(1) De wetgeving inzonderheid betrekking hebbende op het arbeidsrecht. Een groep van aparte wetten dus, met de daarbij behorende Algemene Maatregelen van Bestuur.
(2) (Indon.) Sedert 1879 wordt de verhouding tussen Eur. en andere buitenlandse werkgevers en Indon. arbeiders in het algemeen slechts beheerst door de artikelen 1601—1603 van het Eur. B.W., die zeer summiere bepalingen omtrent duur van de verbintenis, soort van het werk en loon en verbreking zonder ernstige redenen bevatten. In de praktijk wordt die verhouding beheerst door plaatselijk gebruik en algemene regelen van recht en billijkheid.

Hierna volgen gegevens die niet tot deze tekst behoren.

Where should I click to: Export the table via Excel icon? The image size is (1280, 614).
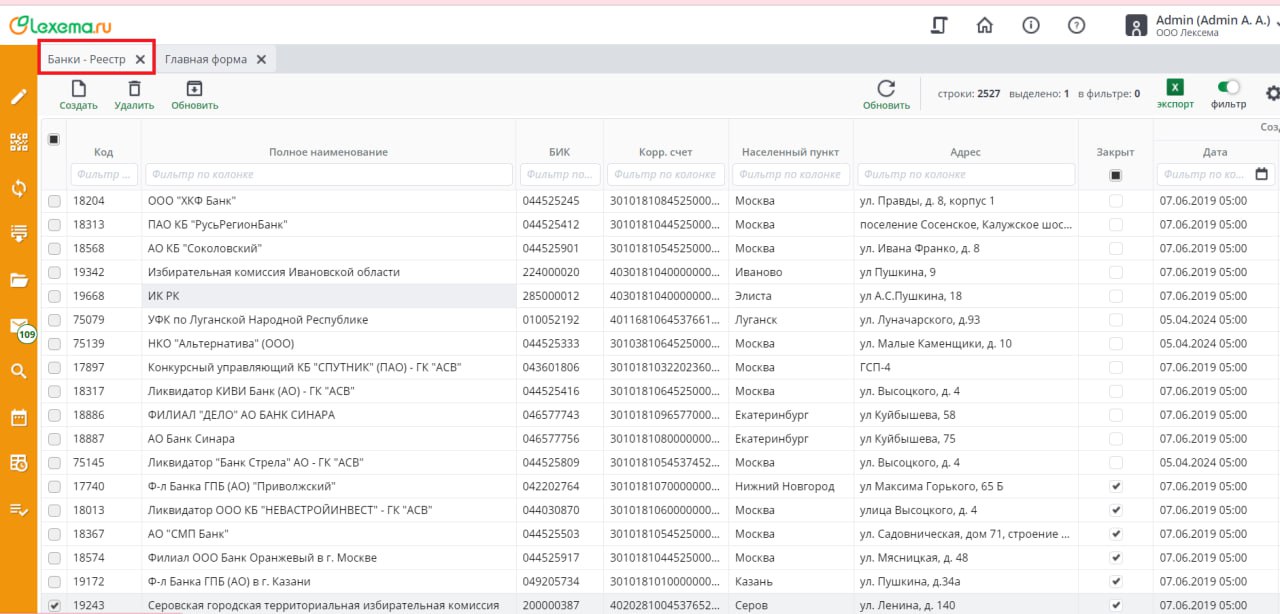[x=1175, y=88]
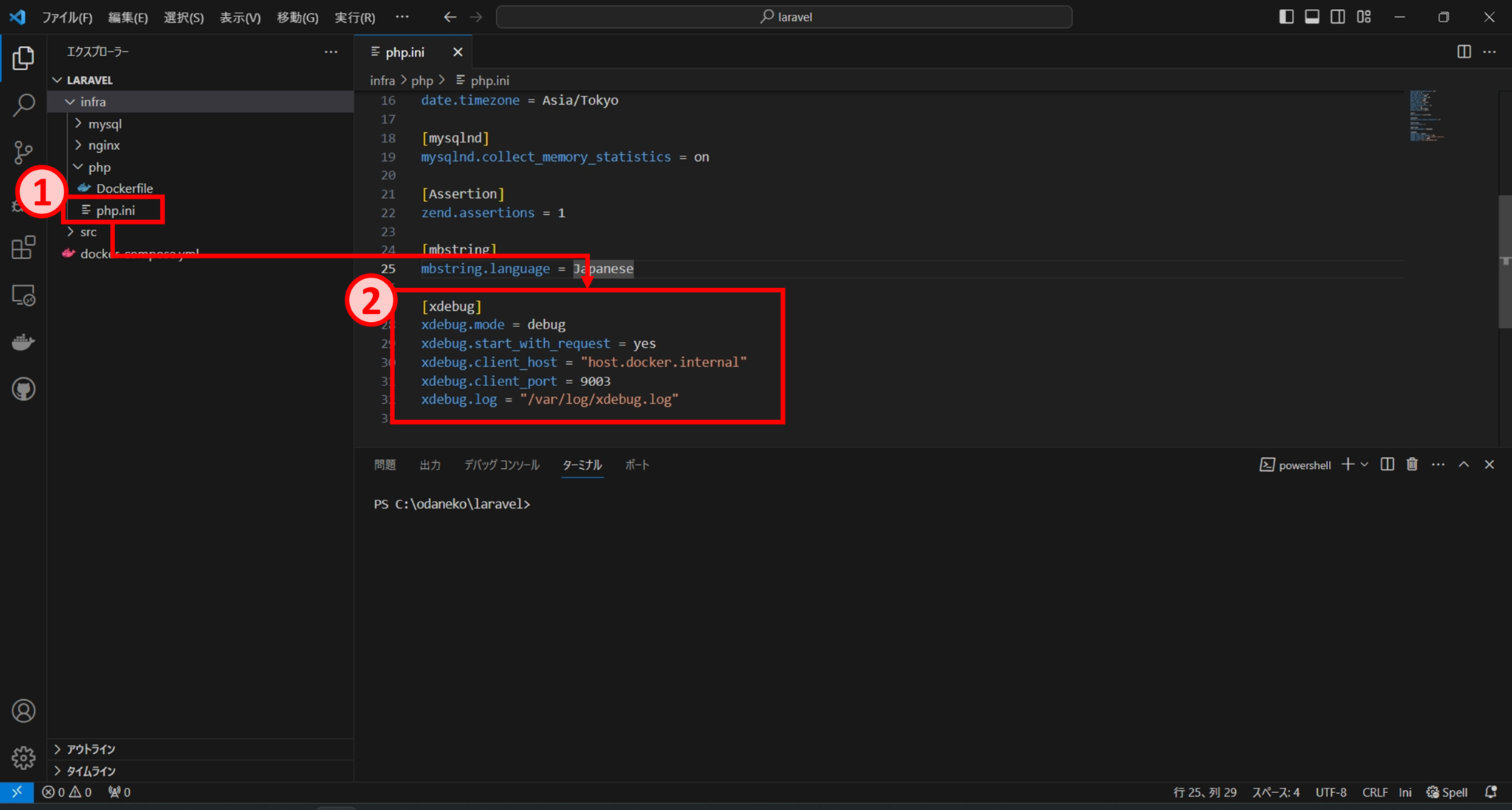This screenshot has height=810, width=1512.
Task: Open the Source Control view
Action: pos(24,152)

Anders was het ten aanzien van de arbeidsvoorziening op ondernemingen in de buitengewesten. Deze moesten vaak hun arbeiders van Java betrekken. In 1880 kwam voor Sumatra’s Oostkust de eerste z.g. Koelie-ordonnantie tot stand, welke later ook elders van kracht werd, en herhaaldelijk werd gewijzigd. Zij hield een grote mate van bescherming voor de arbeider in (geschreven contract; eisen van loon, voeding, huisvesting, med. verzorging; betaling van heen- en terugreis; e.d. meer). Daartegenover gaf zij de ondernemer zekerheid van arbeidsprestatie gedurende 3 jaren, die gesteund werd door de z.g. poenale sanctie (eventueel terughalen met de sterke arm bij weglopen).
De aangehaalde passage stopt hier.